Fossil version 2.12.1 - update recommended

(1) By Richard Hipp (drh) on 2020-08-20 14:50:04 [source]

New Fossil patch releases are available on the download page. Upgrading your Fossil client is recommended. The available releases are:

  • 2.12.1 ← your best choice
  • 2.11.2
  • 2.10.2

These patch releases fix problems in Fossil whereby a collaborator whom you trust can cause harm to your system. The attacks can only be carried out by a site administrator or by someone with check-in privileges on the repository, not by random passers-by on the internet. Nevertheless, these are important vulnerabilities that need to be addressed. You should upgrade at your earliest opportunity.
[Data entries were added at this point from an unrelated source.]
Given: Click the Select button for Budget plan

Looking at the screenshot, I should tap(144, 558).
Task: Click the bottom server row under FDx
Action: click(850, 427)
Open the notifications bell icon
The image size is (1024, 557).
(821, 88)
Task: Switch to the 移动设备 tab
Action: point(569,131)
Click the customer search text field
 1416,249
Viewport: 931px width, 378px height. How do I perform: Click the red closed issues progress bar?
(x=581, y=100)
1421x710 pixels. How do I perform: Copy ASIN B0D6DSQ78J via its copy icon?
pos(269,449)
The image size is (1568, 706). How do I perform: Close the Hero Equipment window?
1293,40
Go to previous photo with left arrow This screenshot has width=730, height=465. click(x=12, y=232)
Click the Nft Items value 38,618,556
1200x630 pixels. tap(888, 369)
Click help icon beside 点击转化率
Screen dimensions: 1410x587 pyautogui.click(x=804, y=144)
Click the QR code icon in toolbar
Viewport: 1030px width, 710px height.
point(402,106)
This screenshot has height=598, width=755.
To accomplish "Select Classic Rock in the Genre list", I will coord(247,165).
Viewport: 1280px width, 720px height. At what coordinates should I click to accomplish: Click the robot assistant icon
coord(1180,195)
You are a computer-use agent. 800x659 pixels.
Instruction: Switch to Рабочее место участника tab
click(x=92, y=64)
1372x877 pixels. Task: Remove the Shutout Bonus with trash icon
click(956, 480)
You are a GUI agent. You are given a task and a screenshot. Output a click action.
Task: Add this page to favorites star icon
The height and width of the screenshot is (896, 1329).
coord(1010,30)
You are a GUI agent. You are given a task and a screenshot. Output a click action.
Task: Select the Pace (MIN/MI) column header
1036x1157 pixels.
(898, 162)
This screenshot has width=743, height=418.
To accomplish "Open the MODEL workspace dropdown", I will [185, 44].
The patches work exactly the same as prior versions, except that the allow-symlinks property is no longer on by default on unix systems and is no longer a versioned setting. This change is not strictly necessary to fix the problem, though it seems a prudent security precaution. The uncommon user who actually makes use of the legacy behavior can recompile using the -DFOSSIL_LEGACY_ALLOW_SYMLINKS compile-time option, or can run the one-time command:

    fossil setting allow-symlinks on --global

Source code for the patch releases is provided. However, the dozens of check-ins that went into preparing these patches, and tickets describing the problems addressed, will be embargoed for a few days, to give everyone an opportunity to update their clients.

(2) By Sylvain Beucler (beucnet) on 2020-08-20 16:27:54 in reply to 1 [link] [source]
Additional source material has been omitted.